Frio intenso no Sul registra mínimas de 2ºC em fevereiro

Frio intenso no Sul registra mínimas de 2ºC em fevereiro

Frio intenso no Sul registra mínimas de 2ºC em fevereiro


Temperaturas ficaram abaixo da média histórica do mês; previsão aponta continuidade do tempo firme e amanheceres mais gelados nos próximos dias

Uma massa de ar frio derrubou as temperaturas na madrugada e no início da manhã desta sexta-feira (27) no Rio Grande do Sul e em Santa Catarina. Os termômetros marcaram até 5,1ºC em cidades gaúchas e 2,8ºC na região serrana de Santa Catarina. Esse tipo de sistema faz as temperaturas caírem rapidamente, mesmo em pleno fim de fevereiro, período em que normalmente ainda faz calor.

No Rio Grande do Sul, as menores temperaturas foram registradas em Pinheiro Machado (RS), com 5,1ºC; Pedras Altas (RS), com 5,8ºC; e Herval (RS), com 6,5ºC. Outras cidades do estado também tiveram manhã gelada, com marcas entre 7ºC e 9ºC. Na Região Metropolitana de Porto Alegre, as mínimas variaram entre 13ºC e 16ºC. Em Porto Alegre, a estação de Belém Novo marcou 15ºC nas primeiras horas do dia.

Em Santa Catarina, o frio foi ainda mais intenso nas áreas de maior altitude. Urupema (SC) registrou 2,8ºC, a menor temperatura do dia na região. Também fez 5ºC em Urubici (SC), 6,4ºC em São Joaquim (SC) e 6,7ºC em Bom Jardim da Serra (SC), conforme dados da Epagri-Ciram.

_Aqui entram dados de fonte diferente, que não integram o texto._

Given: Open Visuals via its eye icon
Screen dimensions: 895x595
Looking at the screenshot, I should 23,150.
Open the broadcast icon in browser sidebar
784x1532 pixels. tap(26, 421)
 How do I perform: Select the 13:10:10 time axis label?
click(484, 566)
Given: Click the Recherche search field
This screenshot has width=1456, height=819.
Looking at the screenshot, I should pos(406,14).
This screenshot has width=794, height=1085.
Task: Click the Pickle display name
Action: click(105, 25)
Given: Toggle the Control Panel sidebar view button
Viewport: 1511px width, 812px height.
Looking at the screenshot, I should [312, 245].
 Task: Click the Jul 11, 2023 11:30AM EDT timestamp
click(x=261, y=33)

Segundo a MetSul, o frio deve continuar nos próximos dias, com temperaturas abaixo da média para fevereiro. Mesmo com a perda de força da massa de ar frio, o tempo firme e o ar seco favorecem a queda das temperaturas durante a noite. Isso acontece porque, sem nuvens e com pouca umidade, o calor acumulado durante o dia se dissipa mais rapidamente após o pôr do sol.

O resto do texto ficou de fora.